Fashioning a familiar feminism

What my daughter taught me about movement building

I remember the exact moment I realized I had just spent the last five years of my life building the wrong type of *F*eminism (1). I was on a conference call with my fellow women-of-colour organizers when my 10-year-old daughter interrupted me to declare that she had friends who were “hooking up” with older boys and men online.

When the call was over, I asked her to expand on what she had said. As she described the “flirting” one boy had done with a friend of hers, I had to cut her off. There was another phone call I had to be on, and then emails and tweets to be posted. I told her we’d talk again after I got my work done, and sent her off to play. But in that moment, a heavy, gnawing sensation that had been in my stomach for a while dug in a little deeper.

It was not the first time that I had made my family wait in the name of work. There had been many weekends out of town, hours in front of the computer, and unexpected crises that had to be solved immediately. It wasn’t that I loved my job. Most of the work I was doing wasn’t even paid. And the stress was taking an incredible toll on my body. But it was “revolutionary.” It was “liberatory” and “world-changing.”

I’d seen the changes with my own eyes. Radical women-of-colour bloggers had claimed a space on the Internet, and Mami media makers (2) had achieved a presence at major media conferences. What started out as a handful of bloggers looking for friendship and support had become a political force that challenged a singular *F*eminist agenda for all women.

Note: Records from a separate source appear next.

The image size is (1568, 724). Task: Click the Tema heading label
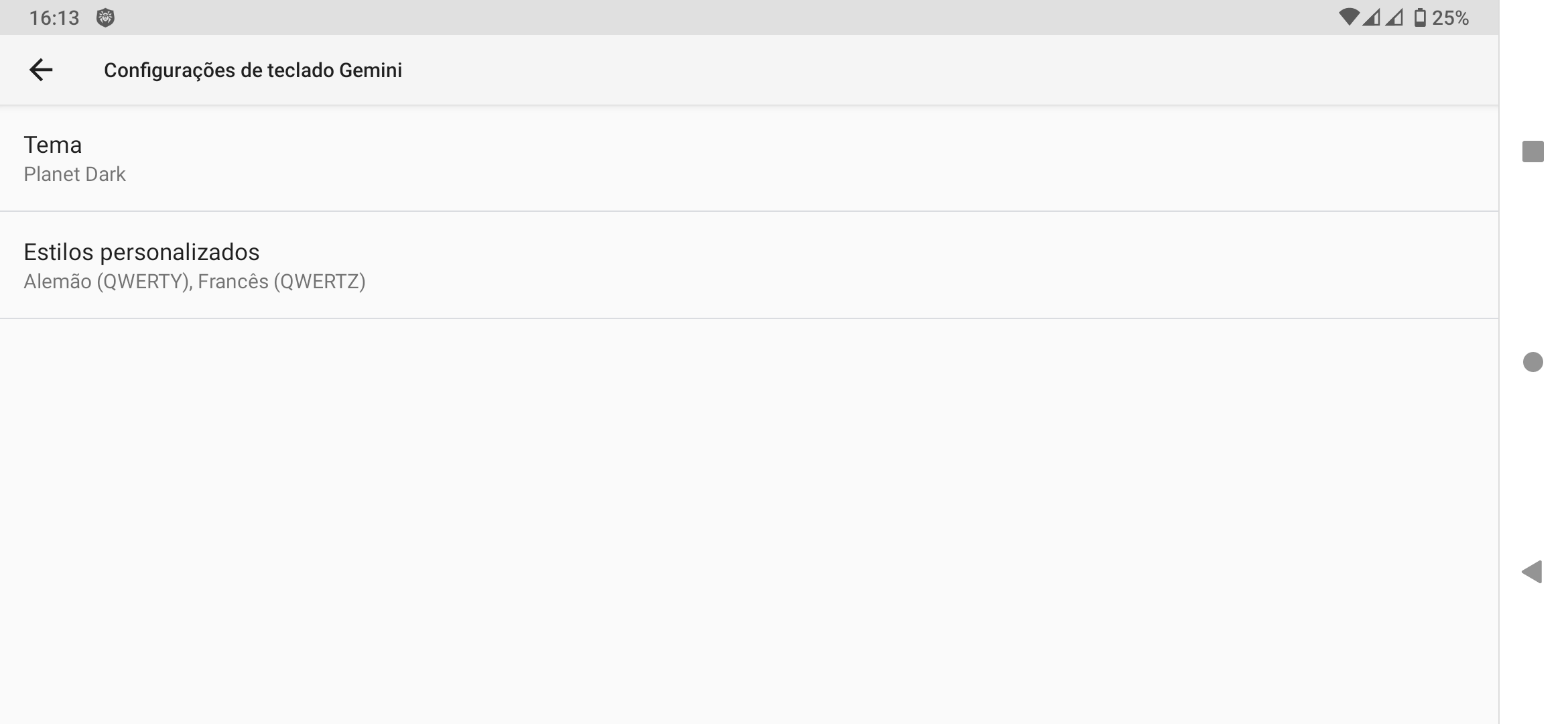coord(53,145)
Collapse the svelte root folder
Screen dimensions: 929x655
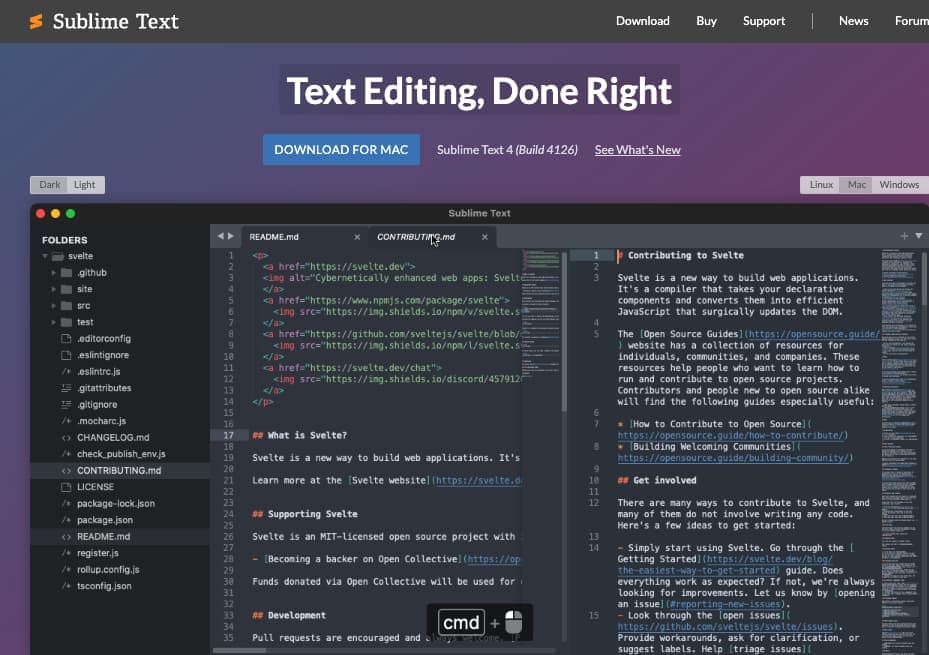coord(45,257)
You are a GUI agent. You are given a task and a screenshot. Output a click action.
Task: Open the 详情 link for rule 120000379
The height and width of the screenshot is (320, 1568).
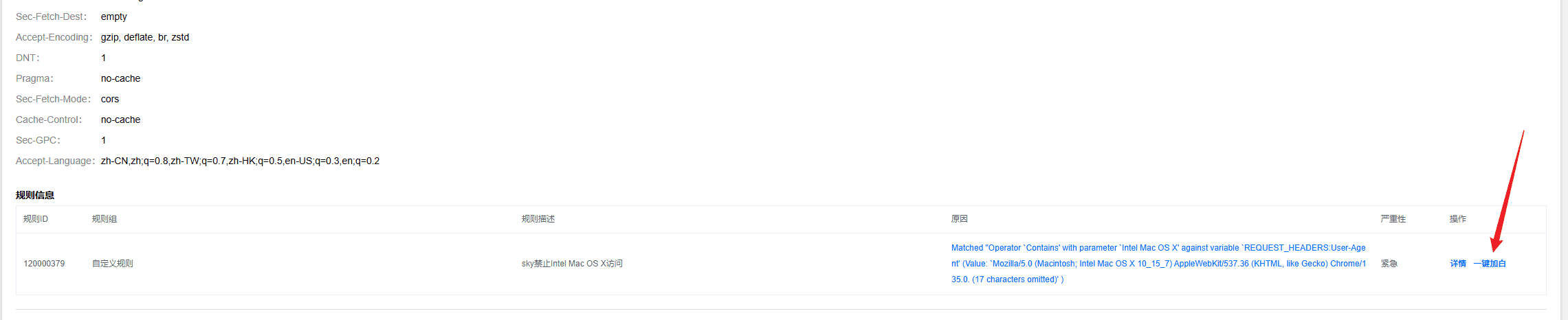click(1457, 264)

Ironically, however, my activism was doing nothing to address the potential gendered violence my daughter was facing, while leaving me little time or energy to help her as a mother. Instead of reaching out to her as she was and listening to her needs, I was expecting her to grow up and join me. I had made women-of-colour feminism the *F*eminism to follow – the singular movement around which she needed to shape her life and of which I was the leader. And as I ignored her needs, I also was ignoring my own: stretched dangerously thin between activism and parenting, my physical, emotional and mental health were at stake.

After a lot of thinking, I decided to approach three women in my life to help me by becoming my daughter’s tias. Tia is Spanish for aunt, but in the context of what I was looking for, a closer translation would be auntie, or sista-friend – an adult woman acting as a loving mentor to a girl. I had never had the support of a circle of women in my family. So in asking the three women to act as tias to my daughter, I was also asking them to become my family.

My daughter’s tias do everything that most aunts would do – pick her up from school, help with homework, babysit – but their role also includes helping her learn how to organize. All activists themselves, they share their knowledge with her through shared activities like listening to music or going to the museum. They help her participate in workshops at conferences and introduce her to organizing friends when she has questions they can’t answer.

As a result, organizing has become such a natural part of my daughter’s world that when boys ganged up on an injured girl at school, her first response was to organize with the other girls. A group of them formed a protective barrier around the injured girl, another group threw balls at the boys to keep them at bay, and another group went to get the teacher. My daughter told me later that these actions just made sense to her.

So far, the loving familia built around my daughter has not prevented other girls who know how to get around Internet parental controls from sharing their secrets with her. She still knows and interacts with girls who are more interested in hooking up than playing four-square. But now she has several sources of support as she works her way through life – people who are listening specifically for her voice, looking for her presence, and who help her make healthy, liberatory decisions.

In centring and prioritizing my daughter, societal pressure for me to be a supermother has eased. It’s opened space for creativity, ambiguity, and free time that I’d never had before. And more importantly, I no longer feel as if I am building the wrong thing. Every day I look at my daughter and the community that loves her and I know that we are building a world where the safety of 10-year-old brown girls is expected and normalized. How could that be wrong?

Notes:
1. *F*eminism: institution-based feminism, led by organizations such as the Feminist Majority and the National Organization for Women and by self-described “professional feminists.”
2. Mami media makers: radical women-of-colour organizers who recognize their motherhood (the mamihood) as a political identity that stands in stark contrast to the “mommyhood.”

A longer version of this article first appeared in the Summer 2010 issue of The Scholar & Feminist Online.